WORK REQUEST: Could you print every record below exactly as written?

BEGIN INPUT DATA

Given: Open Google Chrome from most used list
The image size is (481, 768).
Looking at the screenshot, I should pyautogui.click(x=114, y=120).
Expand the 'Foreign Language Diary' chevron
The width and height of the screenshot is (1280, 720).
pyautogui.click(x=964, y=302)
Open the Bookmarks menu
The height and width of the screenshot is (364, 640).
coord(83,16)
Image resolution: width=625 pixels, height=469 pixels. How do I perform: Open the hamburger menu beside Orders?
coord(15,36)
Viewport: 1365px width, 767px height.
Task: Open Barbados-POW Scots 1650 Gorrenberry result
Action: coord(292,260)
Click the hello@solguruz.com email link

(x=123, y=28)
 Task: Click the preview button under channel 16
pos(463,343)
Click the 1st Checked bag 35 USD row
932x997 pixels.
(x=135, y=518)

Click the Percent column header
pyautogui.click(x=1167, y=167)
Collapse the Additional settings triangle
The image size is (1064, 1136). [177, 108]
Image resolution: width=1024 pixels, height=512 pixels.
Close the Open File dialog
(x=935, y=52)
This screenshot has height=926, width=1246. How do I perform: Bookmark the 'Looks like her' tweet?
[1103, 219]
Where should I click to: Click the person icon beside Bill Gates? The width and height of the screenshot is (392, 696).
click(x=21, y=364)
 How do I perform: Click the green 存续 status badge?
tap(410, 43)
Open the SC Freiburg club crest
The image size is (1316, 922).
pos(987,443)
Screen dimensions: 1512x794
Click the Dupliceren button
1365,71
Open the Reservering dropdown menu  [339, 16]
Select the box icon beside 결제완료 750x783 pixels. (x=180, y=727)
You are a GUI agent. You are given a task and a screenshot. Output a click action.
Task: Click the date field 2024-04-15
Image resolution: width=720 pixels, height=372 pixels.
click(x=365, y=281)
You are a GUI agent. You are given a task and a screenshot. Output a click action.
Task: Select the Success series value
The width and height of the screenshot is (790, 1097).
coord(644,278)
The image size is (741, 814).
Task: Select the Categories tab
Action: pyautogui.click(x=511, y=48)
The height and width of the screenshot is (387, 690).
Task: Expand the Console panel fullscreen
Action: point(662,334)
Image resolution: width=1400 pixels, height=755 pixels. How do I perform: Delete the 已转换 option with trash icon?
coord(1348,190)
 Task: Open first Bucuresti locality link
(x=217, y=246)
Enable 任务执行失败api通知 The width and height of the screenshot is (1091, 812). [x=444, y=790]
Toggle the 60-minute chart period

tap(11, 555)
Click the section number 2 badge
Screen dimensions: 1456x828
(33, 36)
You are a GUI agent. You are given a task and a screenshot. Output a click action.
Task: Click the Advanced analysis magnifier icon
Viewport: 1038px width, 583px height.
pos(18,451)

END INPUT DATA

ANSWER TO THE EXERCISE:
Given: Open Google Chrome from most used list
The image size is (481, 768).
Looking at the screenshot, I should pyautogui.click(x=114, y=120).
Expand the 'Foreign Language Diary' chevron
The width and height of the screenshot is (1280, 720).
pyautogui.click(x=964, y=302)
Open the Bookmarks menu
The height and width of the screenshot is (364, 640).
coord(83,16)
Image resolution: width=625 pixels, height=469 pixels. How do I perform: Open the hamburger menu beside Orders?
coord(15,36)
Viewport: 1365px width, 767px height.
Task: Open Barbados-POW Scots 1650 Gorrenberry result
Action: coord(292,260)
Click the hello@solguruz.com email link

(x=123, y=28)
 Task: Click the preview button under channel 16
pos(463,343)
Click the 1st Checked bag 35 USD row
932x997 pixels.
(x=135, y=518)

Click the Percent column header
pyautogui.click(x=1167, y=167)
Collapse the Additional settings triangle
The image size is (1064, 1136). [177, 108]
Image resolution: width=1024 pixels, height=512 pixels.
Close the Open File dialog
(x=935, y=52)
This screenshot has height=926, width=1246. How do I perform: Bookmark the 'Looks like her' tweet?
[1103, 219]
Where should I click to: Click the person icon beside Bill Gates? The width and height of the screenshot is (392, 696).
click(x=21, y=364)
 How do I perform: Click the green 存续 status badge?
tap(410, 43)
Open the SC Freiburg club crest
The image size is (1316, 922).
pos(987,443)
Screen dimensions: 1512x794
Click the Dupliceren button
1365,71
Open the Reservering dropdown menu  [339, 16]
Select the box icon beside 결제완료 750x783 pixels. (x=180, y=727)
You are a GUI agent. You are given a task and a screenshot. Output a click action.
Task: Click the date field 2024-04-15
Image resolution: width=720 pixels, height=372 pixels.
click(x=365, y=281)
You are a GUI agent. You are given a task and a screenshot. Output a click action.
Task: Select the Success series value
The width and height of the screenshot is (790, 1097).
coord(644,278)
The image size is (741, 814).
Task: Select the Categories tab
Action: pyautogui.click(x=511, y=48)
The height and width of the screenshot is (387, 690).
Task: Expand the Console panel fullscreen
Action: point(662,334)
Image resolution: width=1400 pixels, height=755 pixels. How do I perform: Delete the 已转换 option with trash icon?
coord(1348,190)
 Task: Open first Bucuresti locality link
(x=217, y=246)
Enable 任务执行失败api通知 The width and height of the screenshot is (1091, 812). [x=444, y=790]
Toggle the 60-minute chart period

tap(11, 555)
Click the section number 2 badge
Screen dimensions: 1456x828
(33, 36)
You are a GUI agent. You are given a task and a screenshot. Output a click action.
Task: Click the Advanced analysis magnifier icon
Viewport: 1038px width, 583px height.
pos(18,451)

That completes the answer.